During the dark days of the Holocaust, a bright 14-year-old girl of the Lodz ghetto committed her deepest feelings to a diary. Now that important diary is published.
Lipszyc’s journal was found at the end of World War II near an Auschwitz crematorium by a Russian army doctor who left it to her daughter, who passed it on to the Jewish social service organization that sponsored its translation and publication. But the author did not perish at Auschwitz. Unlike all her immediate family, she survived the war, her destiny after it unknown. Her adolescent diary begins during the Jewish New Year in the fall of 1943 and ends just after Passover the following spring. The teenager, whose parents had already perished, writes of her beloved ghetto mentor, Surcia.
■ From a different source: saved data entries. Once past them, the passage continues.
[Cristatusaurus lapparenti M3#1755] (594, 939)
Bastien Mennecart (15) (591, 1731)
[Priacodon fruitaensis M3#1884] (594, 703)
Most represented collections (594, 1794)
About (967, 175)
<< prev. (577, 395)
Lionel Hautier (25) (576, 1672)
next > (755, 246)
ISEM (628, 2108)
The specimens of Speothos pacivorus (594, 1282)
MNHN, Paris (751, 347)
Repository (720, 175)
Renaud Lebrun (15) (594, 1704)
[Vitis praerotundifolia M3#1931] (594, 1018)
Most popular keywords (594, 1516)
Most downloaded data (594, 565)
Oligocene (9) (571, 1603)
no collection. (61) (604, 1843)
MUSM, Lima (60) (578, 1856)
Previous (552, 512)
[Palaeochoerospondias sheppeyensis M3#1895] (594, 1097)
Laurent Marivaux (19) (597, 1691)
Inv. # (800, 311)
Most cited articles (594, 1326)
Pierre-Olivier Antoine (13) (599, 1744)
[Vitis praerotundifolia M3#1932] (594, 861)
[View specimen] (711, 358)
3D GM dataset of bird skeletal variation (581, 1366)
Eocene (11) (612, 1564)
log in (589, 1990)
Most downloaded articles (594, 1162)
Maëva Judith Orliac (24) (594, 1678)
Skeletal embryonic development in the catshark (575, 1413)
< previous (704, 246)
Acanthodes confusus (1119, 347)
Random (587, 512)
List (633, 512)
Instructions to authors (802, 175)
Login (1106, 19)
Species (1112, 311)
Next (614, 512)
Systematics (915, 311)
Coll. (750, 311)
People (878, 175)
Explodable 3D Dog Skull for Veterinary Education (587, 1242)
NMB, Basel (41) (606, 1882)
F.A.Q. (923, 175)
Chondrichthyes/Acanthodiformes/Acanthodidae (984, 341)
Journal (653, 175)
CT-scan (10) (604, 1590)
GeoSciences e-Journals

Lipszyc and her siblings lived with young cousins in a household headed by a girl a few years older. Her brother and sister were deported by the Nazis in a roundup of Jews deemed useless. Throughout the diary, hope and faith yield to misery and despair. Hours of factory work and attempts at sewing lessons precede inevitable declines in health and spirit. It was a cold winter in the Lodz ghetto. Rations were meager, and food was stolen. People slowly starved to death. Awaiting necessary identification cards, missing daily portions of soup, wondering who stole precious marmalade, and counting the latest deaths, Lipszyc wrote her poetry and reflections: “What’s going to happen tomorrow, we don’t know!... / Oh, God! Help us at last!” The brief diary is supported by contributions of valuable essays.
It is well-known that many diaries were written during the Holocaust. Most, like their authors, were lost. Only a few, like Lipszyc’s, survived. Her ultimate fate may be unknown, but her journal of torment is a testament to the survival of the human spirit in the face of evil.